|Department of Public Information • News and Media Division • New York|
Press Conference by Ambassador of Democratic People’s Republic of Korea
Making a rare appearance at a Headquarters news conference today, a senior diplomat of the Democratic People’s Republic of Korea called for the dismantling of the United States-led command in its southern neighbouring State.
Describing the operation, known as “UN Command”, Ambassador Sin Son-ho said it had nothing to do with the United Nations and was simply “a tool” of the United States to deploy its forces during the Korean War. “The UN Command is the U.S. [ United States] command, in essence,” he said, noting that controversy continued to rise regarding the legitimacy of its existence, since it was originally the “Unified Command,” not the “UN Command”, which the Security Council had recommended to establish.
Further, he said that the fundamental reason of the instability on the Korean peninsula was due to the nullification by the United States of the Armistice Agreement that had brought truce to the 1950-1953 war six decades ago.
Turning to his Government’s recent offer to hold senior-level bilateral talks, he pointed out that dialogue could include broad and in-depth discussions on such issues as the replacing of the armistice system with a peace mechanism.

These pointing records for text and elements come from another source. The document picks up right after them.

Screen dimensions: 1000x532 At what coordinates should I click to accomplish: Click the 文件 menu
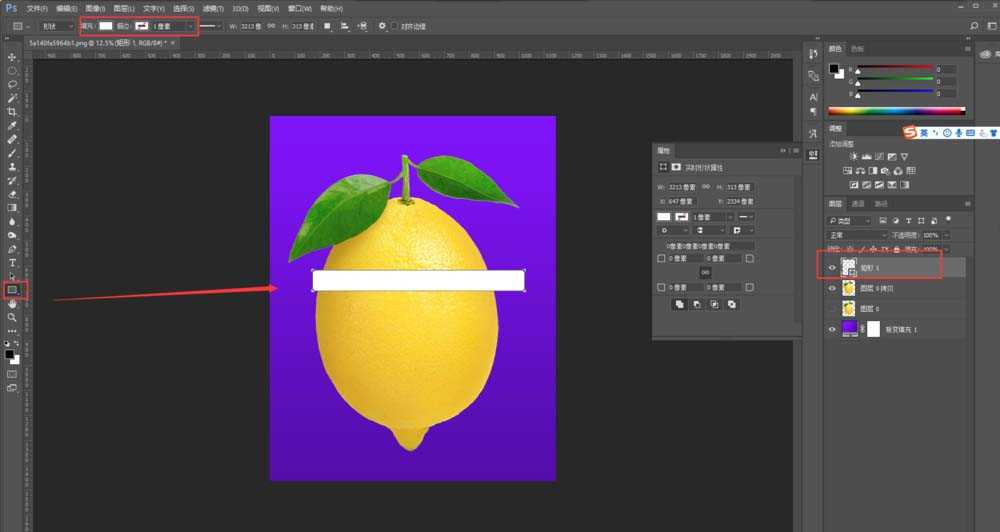click(x=38, y=8)
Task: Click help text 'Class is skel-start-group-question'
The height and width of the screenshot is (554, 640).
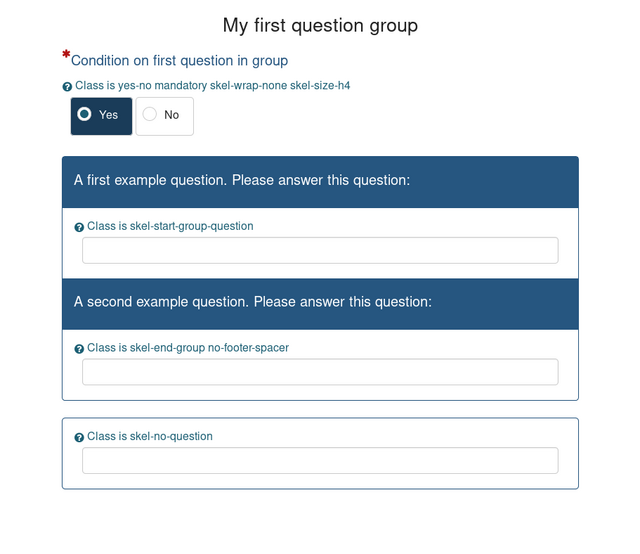Action: [x=170, y=226]
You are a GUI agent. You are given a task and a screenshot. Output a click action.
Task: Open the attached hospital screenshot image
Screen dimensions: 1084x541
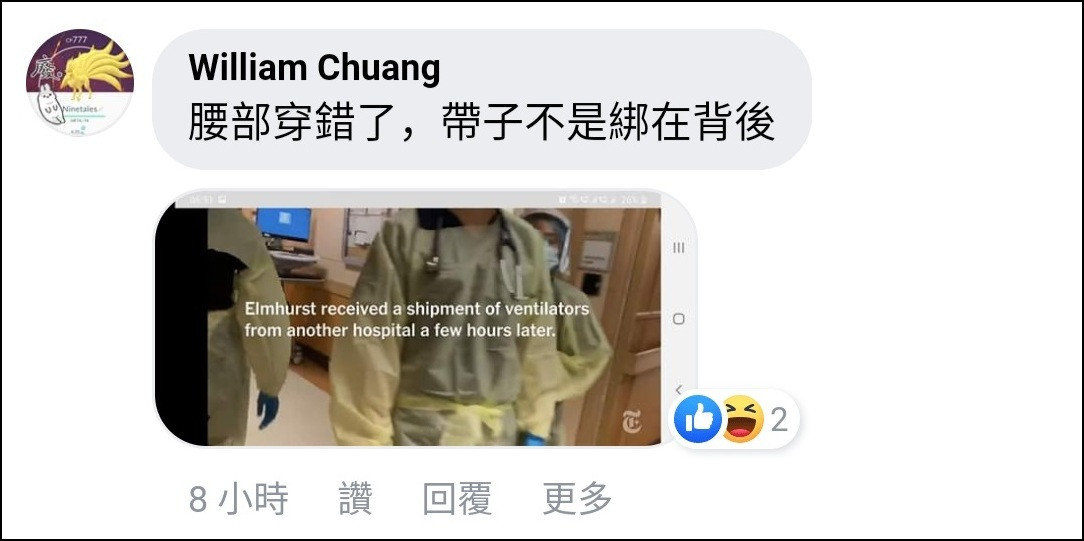[424, 318]
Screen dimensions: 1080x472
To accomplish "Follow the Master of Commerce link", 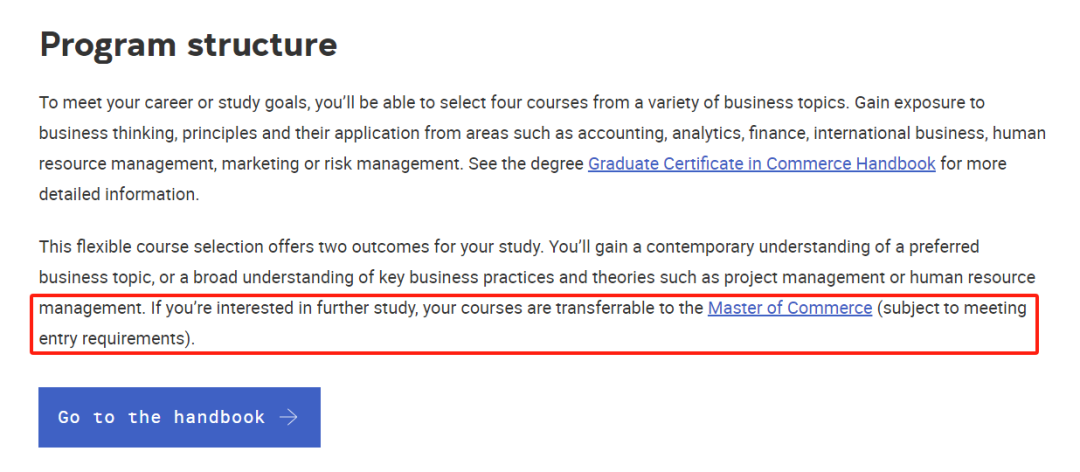I will (x=789, y=308).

To that end, “the dissolution of the UN Command is one of the prerequisite requirements”, he said.
He also stated that the United States was dishonouring the United Nations by using the Organization’s name as if the world body was a warring party in the Korean War. Despite the General Assembly resolution of 1975 on the dissolution of that command, Washington was trying to transform it into the Asian version of the North Atlantic Treaty Organization (NATO). He also added that due to its existence, the security mechanism on the peninsula had become “war-oriented”, not “peace-oriented”.
The Democratic People’s Republic of Korea would never give up its nuclear deterrent unless the United States fundamentally and irreversibly abandoned its hostile policy and nuclear threat towards his country and dissolved the Command, he said. He then urged all States to support his Government’s efforts to dismantle it if they “truly want peace and stability on the Korean peninsula”.
Asked to elaborate on its offer of senior-level talks with the United States, the Ambassador said that his Government had “a real intention” to have talks in which the two parties could discuss a wide range of issues related to the easing of tension on the peninsula and replacing the armistice agreement with a peace mechanism. The topics could also include a nuclear-weapons-free world as proposed by the United States. “Denuclearization is our final destination,” but “it should not be unilateral”, he said, stressing that the entire peninsula, not just the northern part, should be denuclearized.
On a question about his country’s harsh rhetoric against the United States and a recent change in its tone of comment, he reiterated that the intensifying tension was entirely caused by the United States, not by the Democratic People’s Republic of Korea.
To a journalist who pointed out that the United States removed nuclear weapons from the South in 1991, he said that the United States was still keeping large forces there.
Regarding the impact of economic sanctions on its people, he urged the United States to stop such measures, stressing that “we are the people, and we are a member of the international community”. Even if United States sanctions and blackmailing continued, the people of his country would survive and its economy would develop, he declared. Further, when asked about the multilateral nature of Security Council sanctions, he urged Member States not to blindly follow United States policy.
To an inquiry about the character and aspirations of Supreme Leader Kim Jong-un, the Ambassador replied that the question was inappropriate, but that his country “has a great leader”, respected by the entire army and the people of the country.
He also responded to a question on whether or not his nation would grant the United Nations new access to address human rights issues, stating: “We don’t have any human rights problem.”
On a reported change in China’s position on the Democratic People’s Republic of Korea nuclear programmes, he said that China was “our neighbour” and “our friendly country”. A special envoy had visited China recently and had friendly discussions to deepen and further develop their friendship and cooperation.